* **FRAGMENTO DE PÁGINA**
+--

Fue una de las
obras de arte que más me impactó en aquel libro de COU, año 1977, donde por
primera vez me asomé a la Historia del Arte. Cuando entré en el Museo del
Louvre, once años después, fui directamente a buscarla, porque esa quería que
fuese la “imagen” de mi primera visita al Museo parisino.
Colocada, con
afán teatral, en la escalera, la diosa alada se posa levemente en la proa de un
barco. Acéfala y sin brazos, sigue siendo el símbolo de la belleza eterna que
los griegos crearon para todos.

+--

* **DATOS PARA EXAMINAR**
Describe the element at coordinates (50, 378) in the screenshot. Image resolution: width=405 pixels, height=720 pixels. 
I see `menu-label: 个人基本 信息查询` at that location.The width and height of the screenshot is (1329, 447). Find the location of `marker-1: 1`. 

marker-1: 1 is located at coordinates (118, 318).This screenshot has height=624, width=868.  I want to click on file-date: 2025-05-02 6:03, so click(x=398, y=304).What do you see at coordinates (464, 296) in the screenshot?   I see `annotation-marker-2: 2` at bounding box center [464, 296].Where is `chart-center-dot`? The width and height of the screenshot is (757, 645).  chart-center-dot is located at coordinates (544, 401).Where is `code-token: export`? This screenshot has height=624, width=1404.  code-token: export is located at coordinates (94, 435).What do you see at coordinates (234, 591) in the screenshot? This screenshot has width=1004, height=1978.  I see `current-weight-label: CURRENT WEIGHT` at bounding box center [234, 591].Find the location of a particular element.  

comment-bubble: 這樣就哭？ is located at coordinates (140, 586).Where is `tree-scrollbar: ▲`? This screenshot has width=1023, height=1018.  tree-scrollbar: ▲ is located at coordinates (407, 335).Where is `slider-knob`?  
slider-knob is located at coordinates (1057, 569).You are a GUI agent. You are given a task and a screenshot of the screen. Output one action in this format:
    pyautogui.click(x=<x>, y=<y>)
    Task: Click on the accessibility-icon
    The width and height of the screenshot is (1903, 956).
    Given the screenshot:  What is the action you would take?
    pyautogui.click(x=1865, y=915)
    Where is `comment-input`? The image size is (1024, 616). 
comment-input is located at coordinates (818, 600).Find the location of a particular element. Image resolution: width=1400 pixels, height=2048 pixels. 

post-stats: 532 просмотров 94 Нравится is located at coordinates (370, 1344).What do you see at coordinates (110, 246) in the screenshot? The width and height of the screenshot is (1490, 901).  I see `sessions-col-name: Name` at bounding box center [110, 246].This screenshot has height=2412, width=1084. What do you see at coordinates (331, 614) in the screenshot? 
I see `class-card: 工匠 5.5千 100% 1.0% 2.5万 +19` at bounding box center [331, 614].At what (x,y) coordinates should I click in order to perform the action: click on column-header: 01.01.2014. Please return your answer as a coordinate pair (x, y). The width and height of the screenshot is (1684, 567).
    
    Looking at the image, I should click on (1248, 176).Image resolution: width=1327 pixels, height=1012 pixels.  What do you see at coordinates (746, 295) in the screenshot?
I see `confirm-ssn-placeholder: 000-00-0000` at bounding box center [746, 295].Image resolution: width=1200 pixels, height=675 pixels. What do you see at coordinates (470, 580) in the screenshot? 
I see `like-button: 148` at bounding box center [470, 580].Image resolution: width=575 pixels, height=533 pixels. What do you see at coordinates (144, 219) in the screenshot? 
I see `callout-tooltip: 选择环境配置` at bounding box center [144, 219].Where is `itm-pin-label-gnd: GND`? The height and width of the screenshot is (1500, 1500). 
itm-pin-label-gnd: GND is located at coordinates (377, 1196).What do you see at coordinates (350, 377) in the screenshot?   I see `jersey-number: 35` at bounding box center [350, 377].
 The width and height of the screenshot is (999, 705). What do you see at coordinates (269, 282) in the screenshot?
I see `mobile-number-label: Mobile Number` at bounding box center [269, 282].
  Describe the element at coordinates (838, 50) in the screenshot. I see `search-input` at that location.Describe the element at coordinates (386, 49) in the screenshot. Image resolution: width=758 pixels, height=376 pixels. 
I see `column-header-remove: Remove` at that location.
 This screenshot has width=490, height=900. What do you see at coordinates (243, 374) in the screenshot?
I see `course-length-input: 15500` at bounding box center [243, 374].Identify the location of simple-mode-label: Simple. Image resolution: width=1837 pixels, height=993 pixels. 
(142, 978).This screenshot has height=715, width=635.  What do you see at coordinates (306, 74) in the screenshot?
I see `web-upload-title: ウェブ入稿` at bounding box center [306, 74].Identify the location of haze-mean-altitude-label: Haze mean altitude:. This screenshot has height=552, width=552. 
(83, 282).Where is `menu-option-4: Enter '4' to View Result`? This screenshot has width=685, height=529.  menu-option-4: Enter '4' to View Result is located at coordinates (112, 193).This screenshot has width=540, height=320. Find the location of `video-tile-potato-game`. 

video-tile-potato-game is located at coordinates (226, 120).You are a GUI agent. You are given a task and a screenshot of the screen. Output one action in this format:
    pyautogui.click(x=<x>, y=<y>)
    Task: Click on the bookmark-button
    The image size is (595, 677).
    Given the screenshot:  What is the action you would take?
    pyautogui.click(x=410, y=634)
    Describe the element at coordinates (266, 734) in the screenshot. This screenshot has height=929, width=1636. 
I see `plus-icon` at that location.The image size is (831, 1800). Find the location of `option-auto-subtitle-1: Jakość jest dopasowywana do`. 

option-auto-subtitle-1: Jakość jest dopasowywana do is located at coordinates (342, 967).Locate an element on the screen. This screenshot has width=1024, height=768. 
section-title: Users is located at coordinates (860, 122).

+--

* **COMPLETA LO SIGUIENTE**
[1] Indica si cada afirmación coincide con el fragmento sobre la diosa alada. Responde sí o no y cita las palabras exactas del fragmento que lo deciden. (a) Quien narra conoció la obra en un libro de COU de 1977. (b) La primera visita al Louvre ocurrió quince años después. (c) La figura conserva los brazos.
[2] Reproduce tal cual el pasaje del fragmento sobre la diosa alada que va de "Fue una de las" a "crearon para todos.".

* **RESPUESTAS**
[1]
(a) Sí: "aquel libro de COU, año 1977".
(b) No: "once años después".
(c) No: "Acéfala y sin brazos".

[2]
Fue una de las
obras de arte que más me impactó en aquel libro de COU, año 1977, donde por
primera vez me asomé a la Historia del Arte. Cuando entré en el Museo del
Louvre, once años después, fui directamente a buscarla, porque esa quería que
fuese la “imagen” de mi primera visita al Museo parisino.
Colocada, con
afán teatral, en la escalera, la diosa alada se posa levemente en la proa de un
barco. Acéfala y sin brazos, sigue siendo el símbolo de la belleza eterna que
los griegos crearon para todos.